CVE-2019-19034 Manage Engine Asset Explorer - Authenticated Command Execution Vulnerability

22 Dec 2019

ManageEngine Asset Explorer application does not validate SCCM Database Username when dynamically generating command to schedule scans for SCCM. This allows an attacker to execute arbitrary commands on the AssetExplorer Server with NT AUTHORITY/SYSTEM privileges.

Identifiers

CVE-2019-19034

CVSSv3 score

7.2 (AV:N/AC:L/PR:H/UI:N/S:U/C:H/I:H/A:H)

Vendor

Manage Engine - https://www.manageengine.com/products/asset-explorer/

Product

ManageEngine AssetExplorer is a web-based IT Asset Management (ITAM) software that helps you monitor and manage assets in your network from Planning phase to Disposal phase. AssetExplorer provides you with a number of ways to ensure discovery of all the assets in your network. You can manage software & hardware assets, ensure software license compliance and track purchase orders & contracts - the whole nine yards! AssetExplorer is very easy to install and works right out of the box.

Affected versions

All versions prior to 6.5 (6503)

Vulnerability summary

Technical details

The username is concatenated to the system command on line 143 and 144 of SccmTask.java from AdventNetAsset.jar package, before being executed through the exec() method from java.lang.Runtime class on line 147 or 149.
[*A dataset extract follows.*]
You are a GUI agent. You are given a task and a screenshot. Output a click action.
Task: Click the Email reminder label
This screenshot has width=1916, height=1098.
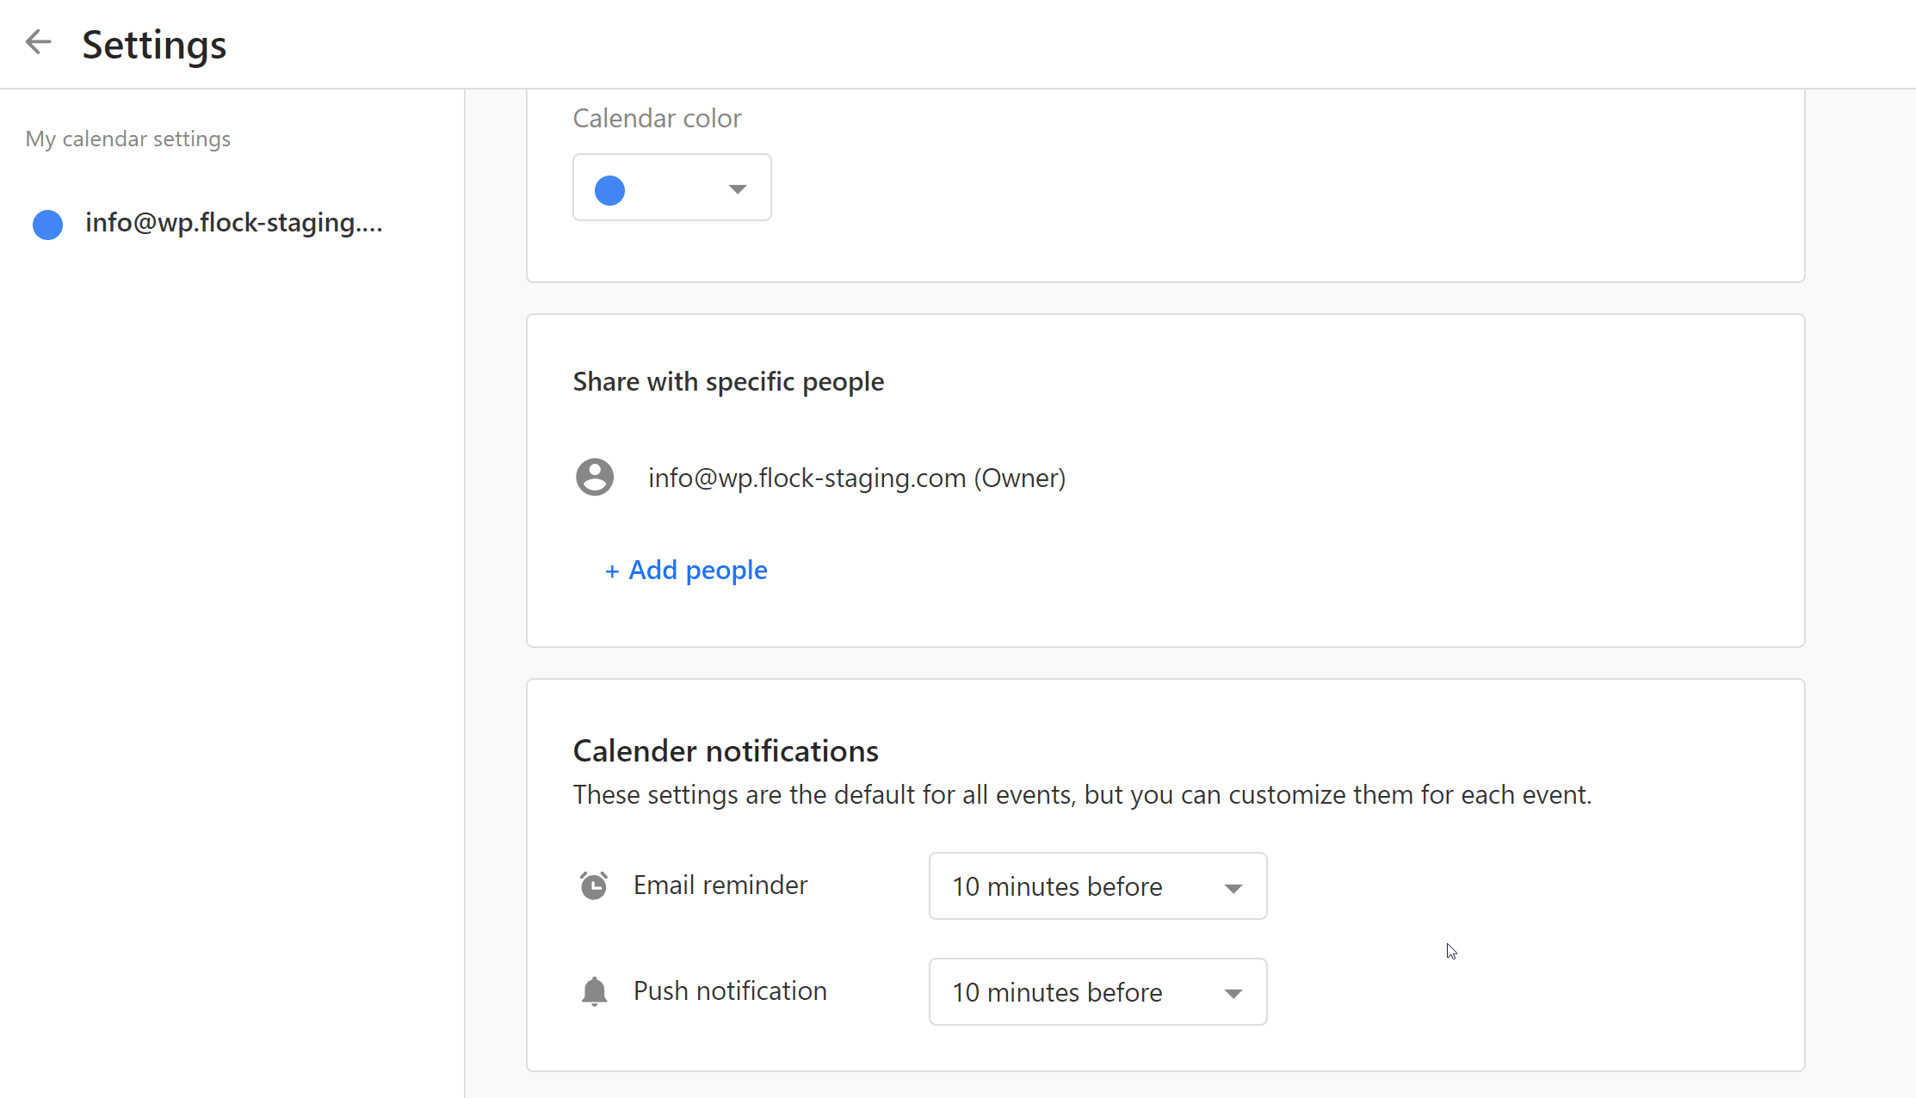coord(720,885)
Following code snippet shows the vulnerable souce code:

/*
Package Name: AdventNetAsset.jar
FileName: SccmTask.java
*/
       prop.setProperty("hostName", sccmHostName);
       prop.setProperty("databaseName", sccmDbName);
       prop.setProperty("domain", "-".equals(sccmDomain) ? "" : sccmDomain);
       prop.setProperty("username", sccmUserName);
       prop.setProperty("port", sccmPortNum);
       prop.setProperty("password", Encoder.convertFromBase(sccmPassword));
       
       DBConnectorUtil connectionTester = new DBConnectorUtil(prop, false);
       
       HashMap<String, Object> auditStart = new HashMap();
       auditStart.put("sccmId", sccmConfigId);
       auditStart.put("sccmName", sccmName);
       auditStart.put("startTime", new Timestamp(startTime.longValue()));
       auditStart.put("auditToken", auditId);
       SCCMUtil.updateSCCMScanStartAudit(auditStart);
       
       if (connectionTester.testConnection()) 
       {
         logger.log(Level.INFO, "Connection has been established with the required SCCM");
         String runSccmWindows = "SCCMScheduler.bat " + sccmDomain + " " + sccmPortNum + " " + sccmDbName + " " + sccmHostName + " " + sccmUserName + " " + sccmPassword + " " + sccmConfigId.toString() + " " + auditId + " " + siteId + " " + auditURL;
         String runSccmLinux = "sh SCCMScheduler.sh " + sccmDomain + " " + sccmPortNum + " " + sccmDbName + " " + sccmHostName + " " + sccmUserName + " " + sccmPassword + " " + sccmConfigId.toString() + " " + auditId + " " + siteId + " " + auditURL;
         if (System.getProperty("os.name").indexOf("Windows") != -1)
         {
           Runtime.getRuntime().exec(runSccmWindows);
         } else {
           Runtime.getRuntime().exec(runSccmLinux);
         }
         logger.log(Level.INFO, "SCCM Scanner is lauched. Log file is created in directory: ROOT/logs/SCCMLogs/");
       }

Proof of concept

Set the | cal.exe & as a username of one of the databases of SCCM DB Server.
Login to the application with Admin credentials and navigate to Admin > Discovery > Crdential Library.
Add one SCCM credential with authentication mode as SQL and username as | calc.exe & and password for SCCM DB server.
Navigate to SCCM integration, fill in the required parameters and select the credentials added in step 3 and schedule a scan.
Observe that the application executes calc.exe with NT AUTHORITY/SYSTEM privileges.